On Mon, Jul 21, 2025 at 11:14 AM Dev iL <gid....@gmail.com> wrote:

> The below is a more organized writeup of a suggestion I once shared on
> Slack. I figured it should be documented and discussed here as well. I am
> currently developing something equivalent using a short-circuit operator,
> but it would be nice for this to be a built-in functionality. An
> illustration of the proposed behavior compared to ANY and ALL is provided
> as code as well as a rendered image.
>
> Please let me know: 1) what you think; 2) whether this fits into the
> bigger vision of Asset-based triggering; and 3) would you be willing to
> participate in the implementation of this feature.
>
> So without further ado....
>
> --------------------------------------------------
> A "freshness" check is a condition applied to asset updates of multiple
> URIs to determine if they're sufficiently new in the context of each other.
> Freshness can be used to define temporal constraints between Assets that
> are updated at different frequencies.
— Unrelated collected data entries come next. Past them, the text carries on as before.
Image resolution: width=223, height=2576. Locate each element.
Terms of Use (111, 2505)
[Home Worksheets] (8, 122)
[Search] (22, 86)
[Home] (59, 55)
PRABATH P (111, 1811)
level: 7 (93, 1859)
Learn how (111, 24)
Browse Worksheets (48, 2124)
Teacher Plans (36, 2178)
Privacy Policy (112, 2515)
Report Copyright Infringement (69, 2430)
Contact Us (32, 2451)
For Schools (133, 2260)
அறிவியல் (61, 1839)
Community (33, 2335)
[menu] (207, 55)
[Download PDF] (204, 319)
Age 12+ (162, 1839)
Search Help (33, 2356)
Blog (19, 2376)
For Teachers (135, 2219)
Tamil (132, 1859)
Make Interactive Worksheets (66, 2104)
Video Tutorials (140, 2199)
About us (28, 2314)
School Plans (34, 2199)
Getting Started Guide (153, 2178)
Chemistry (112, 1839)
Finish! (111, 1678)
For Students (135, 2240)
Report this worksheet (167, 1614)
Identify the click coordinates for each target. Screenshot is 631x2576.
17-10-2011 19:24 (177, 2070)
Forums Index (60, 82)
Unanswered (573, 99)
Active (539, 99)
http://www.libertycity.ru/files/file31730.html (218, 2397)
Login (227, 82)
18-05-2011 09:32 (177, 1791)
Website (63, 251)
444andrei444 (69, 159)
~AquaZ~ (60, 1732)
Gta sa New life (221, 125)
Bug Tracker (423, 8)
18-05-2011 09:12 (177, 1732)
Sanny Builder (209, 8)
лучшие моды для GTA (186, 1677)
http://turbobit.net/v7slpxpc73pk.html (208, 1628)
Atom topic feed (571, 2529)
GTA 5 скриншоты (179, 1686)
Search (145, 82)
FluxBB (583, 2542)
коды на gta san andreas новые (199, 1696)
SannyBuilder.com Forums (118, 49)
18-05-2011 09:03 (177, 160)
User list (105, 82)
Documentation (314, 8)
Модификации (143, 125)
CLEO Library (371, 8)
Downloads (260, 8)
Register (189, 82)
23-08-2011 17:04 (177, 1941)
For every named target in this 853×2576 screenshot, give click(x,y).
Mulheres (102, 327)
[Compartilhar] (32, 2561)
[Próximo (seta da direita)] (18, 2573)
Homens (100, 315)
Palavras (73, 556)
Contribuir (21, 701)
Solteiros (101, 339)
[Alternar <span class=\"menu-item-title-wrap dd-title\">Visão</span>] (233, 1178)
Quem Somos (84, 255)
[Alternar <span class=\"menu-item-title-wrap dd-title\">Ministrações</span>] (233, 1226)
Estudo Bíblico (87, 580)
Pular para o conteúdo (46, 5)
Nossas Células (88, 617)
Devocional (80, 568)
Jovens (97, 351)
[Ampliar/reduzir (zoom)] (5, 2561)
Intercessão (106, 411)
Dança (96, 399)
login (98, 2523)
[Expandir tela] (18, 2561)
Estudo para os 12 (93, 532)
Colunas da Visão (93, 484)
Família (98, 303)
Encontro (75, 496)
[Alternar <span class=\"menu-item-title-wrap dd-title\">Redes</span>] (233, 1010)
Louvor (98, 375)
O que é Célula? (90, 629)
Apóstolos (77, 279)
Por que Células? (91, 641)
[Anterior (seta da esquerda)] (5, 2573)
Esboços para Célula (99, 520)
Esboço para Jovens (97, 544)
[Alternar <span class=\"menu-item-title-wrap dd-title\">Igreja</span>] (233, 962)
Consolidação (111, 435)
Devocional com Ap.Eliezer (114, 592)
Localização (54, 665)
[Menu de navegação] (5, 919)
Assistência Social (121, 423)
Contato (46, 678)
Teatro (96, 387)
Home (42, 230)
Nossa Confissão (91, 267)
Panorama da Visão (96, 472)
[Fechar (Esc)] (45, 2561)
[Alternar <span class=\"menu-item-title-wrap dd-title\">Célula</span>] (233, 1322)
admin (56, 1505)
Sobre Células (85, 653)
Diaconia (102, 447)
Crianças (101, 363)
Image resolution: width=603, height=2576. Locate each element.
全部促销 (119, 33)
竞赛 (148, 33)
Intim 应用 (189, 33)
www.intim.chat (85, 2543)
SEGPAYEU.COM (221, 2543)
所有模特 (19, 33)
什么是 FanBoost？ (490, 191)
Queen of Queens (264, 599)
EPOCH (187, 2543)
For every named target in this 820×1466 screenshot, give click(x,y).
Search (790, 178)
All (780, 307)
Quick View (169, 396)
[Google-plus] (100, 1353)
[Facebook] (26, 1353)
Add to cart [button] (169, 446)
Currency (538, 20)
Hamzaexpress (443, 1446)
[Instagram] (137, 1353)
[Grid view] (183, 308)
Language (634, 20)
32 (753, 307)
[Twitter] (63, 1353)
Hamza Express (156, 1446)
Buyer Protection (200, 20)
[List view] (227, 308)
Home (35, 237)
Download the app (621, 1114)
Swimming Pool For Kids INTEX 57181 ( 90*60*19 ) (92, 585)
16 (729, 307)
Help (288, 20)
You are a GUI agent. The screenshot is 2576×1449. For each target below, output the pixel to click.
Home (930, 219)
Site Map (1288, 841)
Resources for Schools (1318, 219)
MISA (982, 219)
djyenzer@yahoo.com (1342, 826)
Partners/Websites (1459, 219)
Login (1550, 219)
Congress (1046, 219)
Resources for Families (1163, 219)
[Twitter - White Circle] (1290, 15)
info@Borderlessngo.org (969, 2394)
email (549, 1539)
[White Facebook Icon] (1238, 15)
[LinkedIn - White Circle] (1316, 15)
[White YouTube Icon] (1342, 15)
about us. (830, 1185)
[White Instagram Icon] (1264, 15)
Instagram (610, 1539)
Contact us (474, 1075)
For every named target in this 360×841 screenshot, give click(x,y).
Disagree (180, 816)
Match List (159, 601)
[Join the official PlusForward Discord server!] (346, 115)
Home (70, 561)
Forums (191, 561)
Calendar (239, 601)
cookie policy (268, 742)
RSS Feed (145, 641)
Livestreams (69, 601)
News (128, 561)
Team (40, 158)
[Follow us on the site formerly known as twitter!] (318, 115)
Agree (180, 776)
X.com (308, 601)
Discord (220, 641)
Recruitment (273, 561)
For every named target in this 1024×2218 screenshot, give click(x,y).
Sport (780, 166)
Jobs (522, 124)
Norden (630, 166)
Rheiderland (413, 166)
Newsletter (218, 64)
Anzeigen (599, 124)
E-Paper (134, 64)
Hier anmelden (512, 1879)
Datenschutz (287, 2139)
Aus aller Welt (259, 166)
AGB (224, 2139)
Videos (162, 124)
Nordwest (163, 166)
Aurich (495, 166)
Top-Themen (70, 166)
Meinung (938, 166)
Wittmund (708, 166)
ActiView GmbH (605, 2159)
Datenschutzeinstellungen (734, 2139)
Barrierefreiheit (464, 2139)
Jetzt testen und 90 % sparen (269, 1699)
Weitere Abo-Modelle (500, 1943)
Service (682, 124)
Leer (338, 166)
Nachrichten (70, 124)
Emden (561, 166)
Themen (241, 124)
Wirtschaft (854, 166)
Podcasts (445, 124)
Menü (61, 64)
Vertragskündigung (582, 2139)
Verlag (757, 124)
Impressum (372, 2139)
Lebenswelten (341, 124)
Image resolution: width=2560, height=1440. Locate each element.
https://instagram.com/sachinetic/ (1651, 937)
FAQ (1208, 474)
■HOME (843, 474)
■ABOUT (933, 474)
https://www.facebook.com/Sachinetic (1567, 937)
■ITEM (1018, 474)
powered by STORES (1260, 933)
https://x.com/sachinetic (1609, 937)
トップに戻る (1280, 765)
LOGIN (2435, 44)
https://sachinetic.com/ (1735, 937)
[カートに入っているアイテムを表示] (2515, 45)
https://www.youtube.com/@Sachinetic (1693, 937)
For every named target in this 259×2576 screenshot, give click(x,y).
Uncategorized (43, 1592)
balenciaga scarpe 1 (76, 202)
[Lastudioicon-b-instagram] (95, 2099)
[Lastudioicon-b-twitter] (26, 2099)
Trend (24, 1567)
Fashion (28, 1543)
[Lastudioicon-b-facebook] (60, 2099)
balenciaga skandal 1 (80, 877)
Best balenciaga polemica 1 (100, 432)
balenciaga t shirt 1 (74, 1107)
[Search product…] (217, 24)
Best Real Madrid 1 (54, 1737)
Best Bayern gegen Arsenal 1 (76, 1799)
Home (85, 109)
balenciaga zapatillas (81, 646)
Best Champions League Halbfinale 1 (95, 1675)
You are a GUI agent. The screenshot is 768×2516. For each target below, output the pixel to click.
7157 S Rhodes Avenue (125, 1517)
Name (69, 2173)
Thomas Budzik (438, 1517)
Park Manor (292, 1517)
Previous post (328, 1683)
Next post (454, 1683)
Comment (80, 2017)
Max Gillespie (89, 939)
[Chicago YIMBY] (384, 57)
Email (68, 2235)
As a result, a freshness check
> results in a behavior that's intermediate between AssetAny and AssetAll:
>
>    - The check is triggered when ANY of the assets is updated.
>    - The check is satisfied when ALL of the assets are *sufficiently* new
>    ("fresh").
>
>
> ```none
> Illustration (+ represents a trigger, | represents an interval boundary):
>
>             Intrvl 1  Intrvl 2  Intrvl 3  Intrvl 4
> Asset A: |----1----|--2------|------3--|----------|
> Asset B: |---a--b--|---c--d--|--e-f----|---------g|
> All:     |----+-------+-------------+-------------|  Times triggered: 3
> Any:     |---++-+-----++--+-----+-+-+------------+|  Times triggered: 10
> Fresh:   |----+-+--|---+--+--|------+--|----------|  Times triggered: 5
> ```
>
> Thus, within each interval, freshness initially behaves like ALL, but
> "becomes" ANY after the condition is met.
>
> Claude was easily able to suggest potential use cases:
>
>    - Data Drift Detection: Comparing week-old predictions against fresh
>    labels (or vice versa) produces misleading drift calculations.
>    - A/B Test Analysis: Update analysis only when both groups have data
>    from the same time window, since temporal misalignment between groups can
>    create false positive/negative results due to seasonality or external
>    events.
>    - Real-time vs Batch Consistency Monitoring: Flag inconsistencies only
>    when both pipelines have processed the same time range.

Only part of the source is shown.